(Dataset excerpts)
• • • •

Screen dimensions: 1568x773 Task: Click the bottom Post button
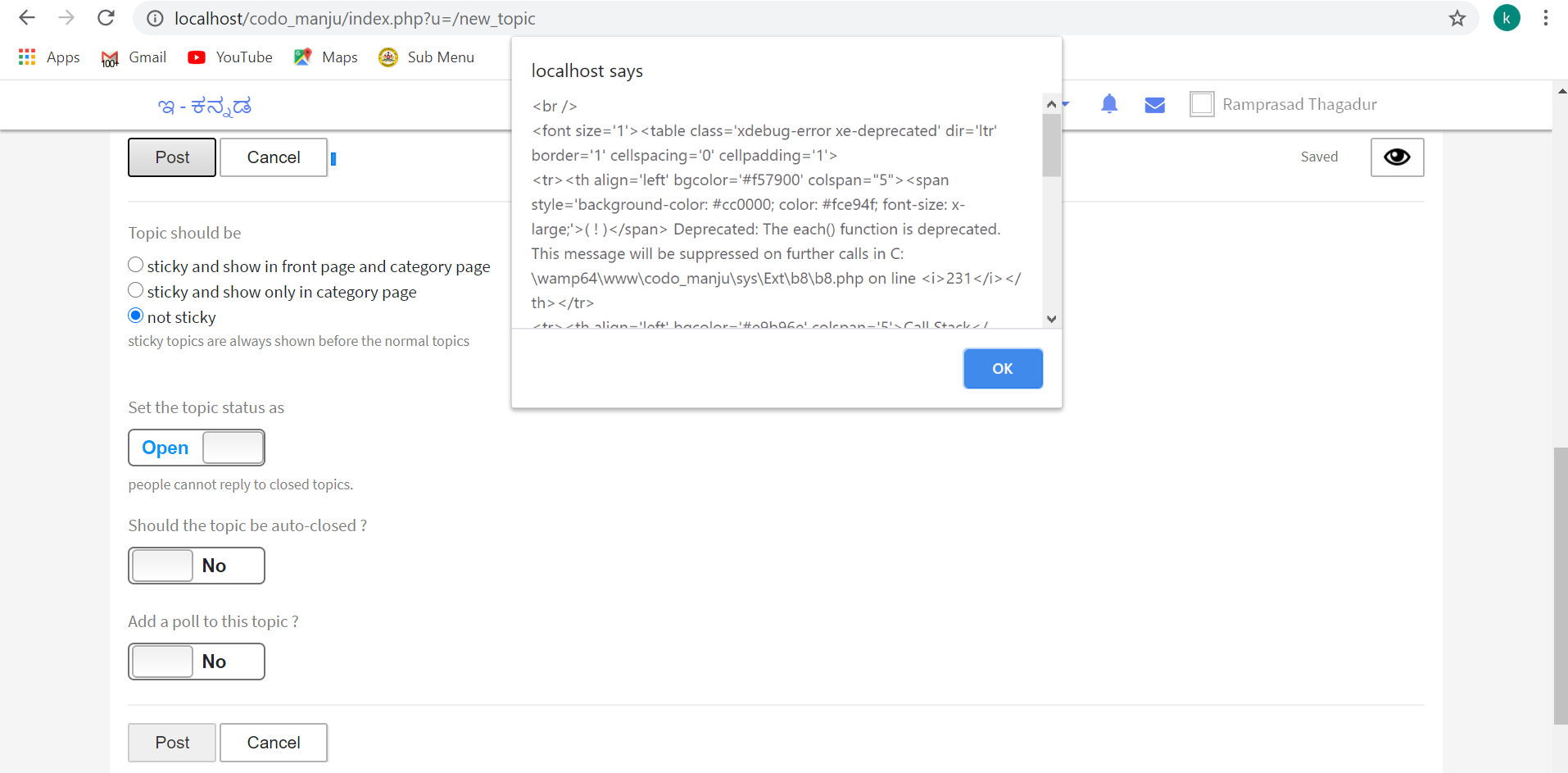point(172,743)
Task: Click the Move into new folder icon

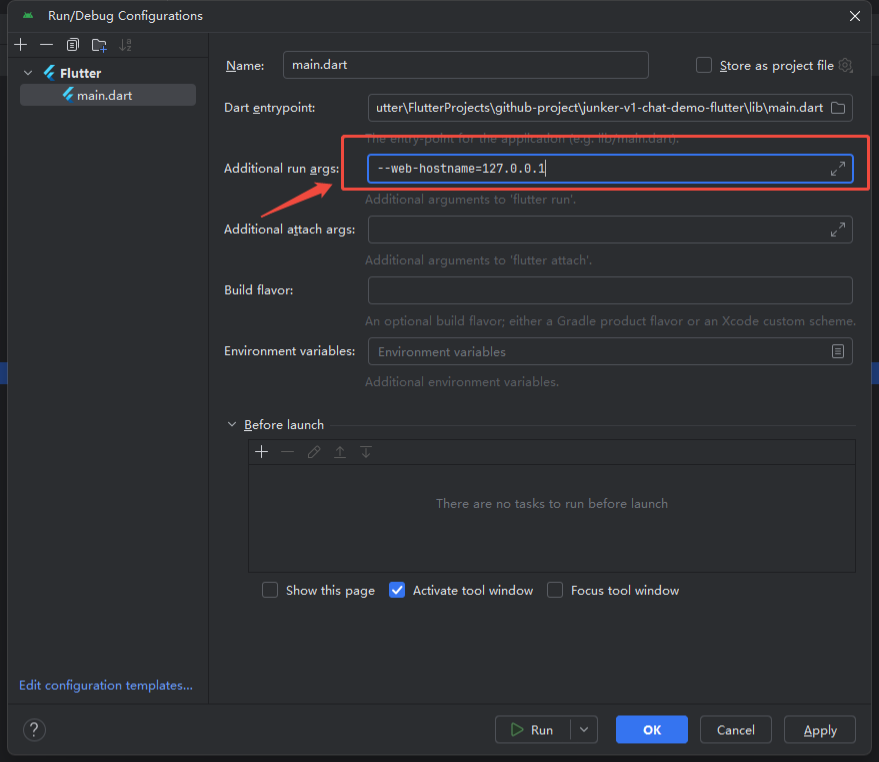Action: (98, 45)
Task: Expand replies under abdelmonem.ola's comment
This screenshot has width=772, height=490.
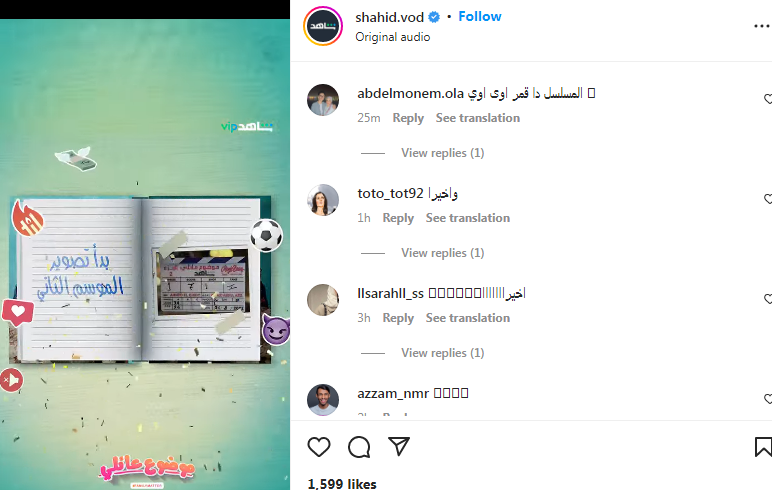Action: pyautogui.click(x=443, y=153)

• • • •

[WHAT YOU NEED TO DO]:
Write out every record above exactly as it stands, but leave out the pictures.

[YOUR RESPONSE]:
Screen dimensions: 1568x773 Task: Click the bottom Post button
point(172,743)
Task: Click the Move into new folder icon

Action: (98, 45)
Task: Expand replies under abdelmonem.ola's comment
This screenshot has width=772, height=490.
Action: pyautogui.click(x=443, y=153)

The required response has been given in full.